Very interesting. I do have some technical questions because I think there are a couple of non-trivial aspects in your approach:
1) If I understand it correctly, the relay board you are using is ‘active low’ — which means a logic LOW activates the relay and logic HIGH releases the relay. Correct me if I am wrong.
2) You can connect an OpenSprinkler’s station port directly to the relay signal pin because the station ports are essentially open-collectors (albeit driven by triacs instead of transistors or MOSFETs). This matches well with the ‘active low’ relays because when a station is turned on, that station port is connected to GND, thereby generating an active low signal which in turn triggers the relay. It’s important that OpenSprinkler and the relay board must share a common ground, which is achieved by your USB cable that provide 5V power to the relay board and the wiring ensures that they share a common ground.

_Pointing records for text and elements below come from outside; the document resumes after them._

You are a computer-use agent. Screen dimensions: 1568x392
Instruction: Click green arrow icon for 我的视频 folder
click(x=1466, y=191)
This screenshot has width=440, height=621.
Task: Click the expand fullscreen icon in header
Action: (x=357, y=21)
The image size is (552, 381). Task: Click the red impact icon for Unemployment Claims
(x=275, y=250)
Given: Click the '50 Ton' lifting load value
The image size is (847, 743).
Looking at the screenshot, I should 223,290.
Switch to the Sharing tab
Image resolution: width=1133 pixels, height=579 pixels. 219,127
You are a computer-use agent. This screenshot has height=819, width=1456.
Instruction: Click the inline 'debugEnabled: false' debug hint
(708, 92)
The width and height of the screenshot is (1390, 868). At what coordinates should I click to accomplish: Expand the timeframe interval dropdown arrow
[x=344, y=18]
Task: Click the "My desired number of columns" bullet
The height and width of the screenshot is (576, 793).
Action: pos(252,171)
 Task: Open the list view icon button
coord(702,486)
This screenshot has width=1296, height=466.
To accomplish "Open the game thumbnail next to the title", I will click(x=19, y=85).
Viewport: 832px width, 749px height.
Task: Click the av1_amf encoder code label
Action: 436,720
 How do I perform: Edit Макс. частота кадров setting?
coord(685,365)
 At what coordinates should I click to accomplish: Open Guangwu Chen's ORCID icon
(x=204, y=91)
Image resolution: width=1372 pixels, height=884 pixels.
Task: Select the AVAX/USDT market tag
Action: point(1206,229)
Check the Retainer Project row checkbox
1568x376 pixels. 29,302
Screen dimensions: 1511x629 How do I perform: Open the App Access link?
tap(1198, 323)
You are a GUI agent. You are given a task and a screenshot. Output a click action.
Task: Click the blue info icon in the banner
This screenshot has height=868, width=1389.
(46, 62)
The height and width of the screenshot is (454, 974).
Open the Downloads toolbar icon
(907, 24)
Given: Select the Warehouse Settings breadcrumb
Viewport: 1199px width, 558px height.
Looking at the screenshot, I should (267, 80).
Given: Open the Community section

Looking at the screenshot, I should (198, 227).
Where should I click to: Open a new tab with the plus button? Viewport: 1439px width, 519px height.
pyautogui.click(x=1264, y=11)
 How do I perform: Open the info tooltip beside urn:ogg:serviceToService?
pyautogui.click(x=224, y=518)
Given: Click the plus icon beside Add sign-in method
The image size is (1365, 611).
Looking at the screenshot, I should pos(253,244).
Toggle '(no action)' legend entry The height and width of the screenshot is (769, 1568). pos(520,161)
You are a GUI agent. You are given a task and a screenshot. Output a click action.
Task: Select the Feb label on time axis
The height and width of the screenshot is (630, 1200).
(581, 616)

3) This is the interesting part: normally triacs are not meant to work with DC voltage / current because they require a zero-crossing to properly turn off. I am guessing that it works in your case because the relay board uses opto-coupler which consumes very little current. As a result, when you turn off the zone, the DC current running through the triac is small enough that ensures the triac will turn off. This is not the case if the current flowing through the triac is larger than a few milliamps — the triac will stay on and will not turn off. That’s why triacs are really meant for AC current and not DC current. I think it happens to work in your case because the DC current is very small.
Anyways, it’s a clever approach and I didn’t think that the triacs would work with these relay boards (therefore previously I have been telling people to replace triacs with transistors or MOSFETs).